_BAGIAN DOKUMEN_.
+++++
Di tangan orang kreatif, limbah bisa menjadi benda berharga bernilai jual tinggi dan berpotensi ekspor. Seperti yang dilakukan Latif Wahyudi, 23, yang mengubah limbah kulit siwalan menjadi briket yang berpotensi ekspor.
SAAT kuliah di Universitas Internasional Semen Indonesia (UISI) Gresik, Latif sering membawa oleh-oleh siwalan untuk teman-teman di perantauannya.
Saat membeli oleh-oleh khas Tuban tersebut, dia melihat banyak sampah batok siwalan yang dibuang begitu saja di tepi jalan. Selain merusak pe mandangan, bau sampah yang tak sedap itu sering kali mengganggu para pengguna jalan.
‘’Lalu saya kepikiran untuk memanfaatkan limbah ini menjadi sesuatu yang lebih bermanfaat,’’ tuturnya.
Hingga akhirnya kompetisi Tuban Berinovasi (Tubernova) yang digelar Badan Perencanaan Pembangunan, Penelitian, dan Pengembangan (Bappeda Litbang) Tuban 2021 memberi wadah Latif untuk mewujudkan karyanya.
Dia mulai bereksperimen untuk menyulap limbah batok siwalan menjadi briket atau alat bakar semacam arang.
‘’Perbedaan briket dan arang sangat banyak. Secara kasat mata, bara briket ini bertahan lebih lama dan tanpa asap,’’ tuturnya.
Latif memaparkan, pada umumnya, satu kilogram arang hanya bertahan satu hingga dua jam. Sedangkan bara api briket bisa bertahan 8–10 jam untuk tiap butirnya.
Sedangkan untuk harga, briket juga dipasarkan lebih murah daripada arang. Selain itu, briket yang diproduksi Latif cs dikemas rapi dan mudah dibawa kemana saja tanpa khawatir akan mengotori pembelinya.
+++++
_BAHAN MASUKAN_.
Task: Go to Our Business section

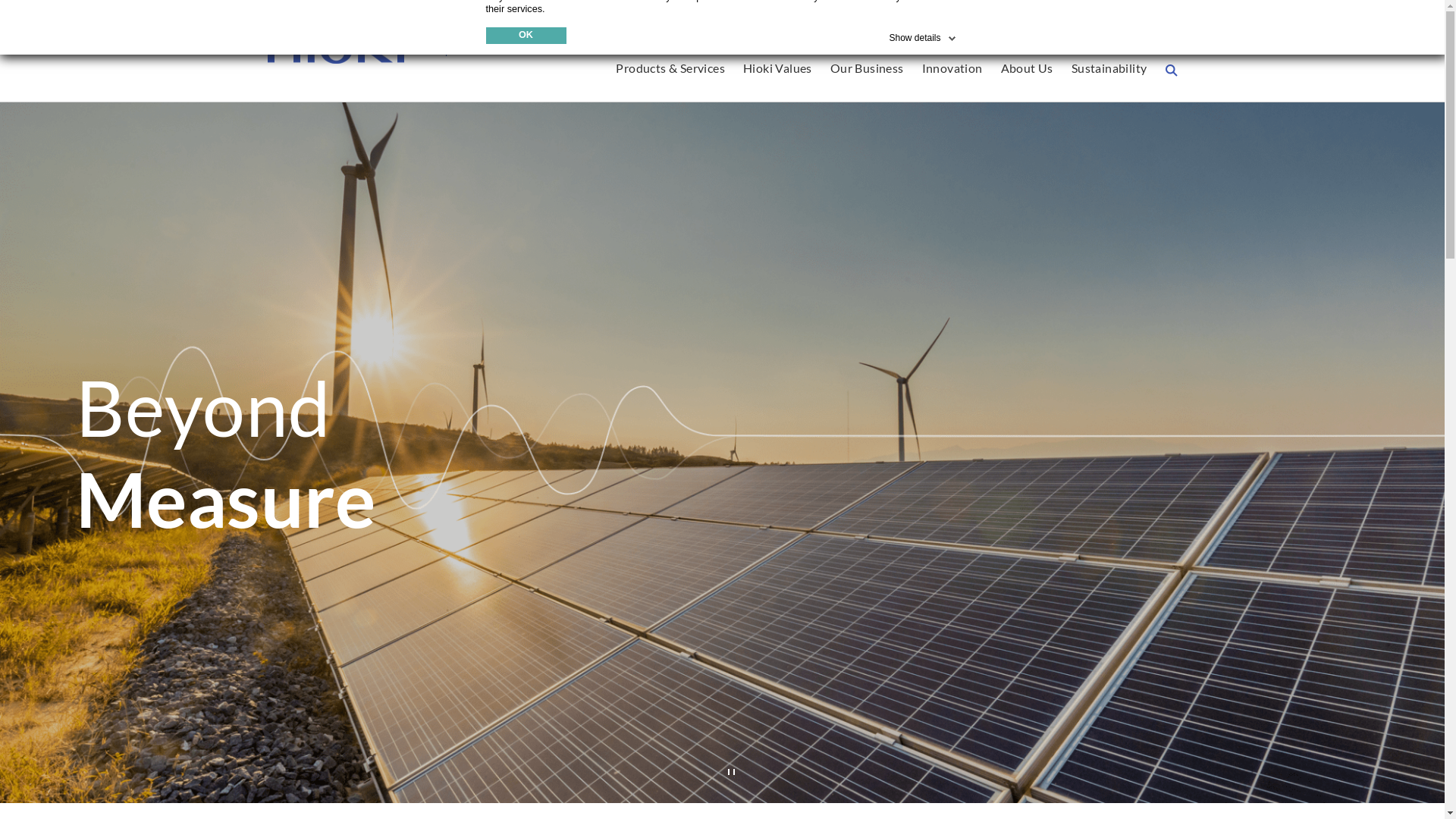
+++++
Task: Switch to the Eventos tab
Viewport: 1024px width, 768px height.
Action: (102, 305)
+++++
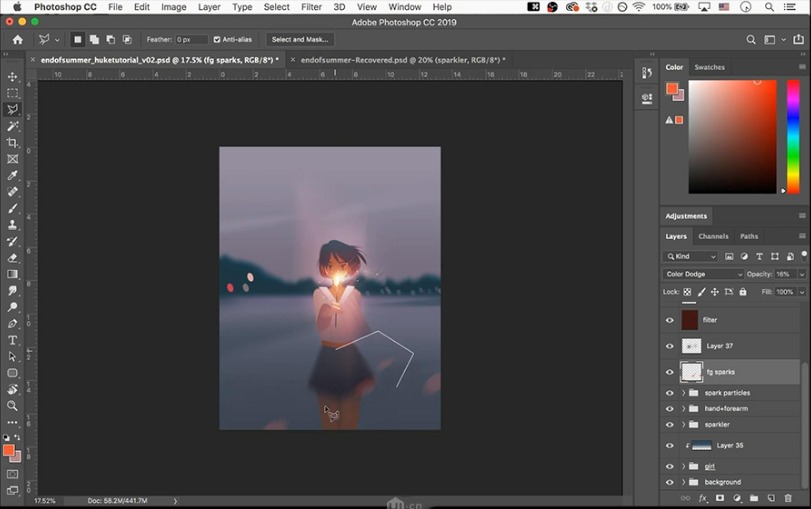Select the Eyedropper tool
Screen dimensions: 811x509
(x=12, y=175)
+++++
_PETUNJUK TUGAS_.
• A. Menurut teks tentang briket siwalan, berapa lama bara api briket bisa bertahan untuk tiap butirnya?
• B. Tuliskan ulang baris-baris catatan dari baris yang memuat "Select the Eyedropper tool" sampai baris yang memuat "(x=12, y=175)", termasuk kedua baris tersebut, tanpa menyertakan gambar.
Teks dan catatan tidak saling berhubungan.

_JAWABAN TIAP TUGAS_.
• A. 8–10 jam.

• B.
Select the Eyedropper tool
Screen dimensions: 811x509
(x=12, y=175)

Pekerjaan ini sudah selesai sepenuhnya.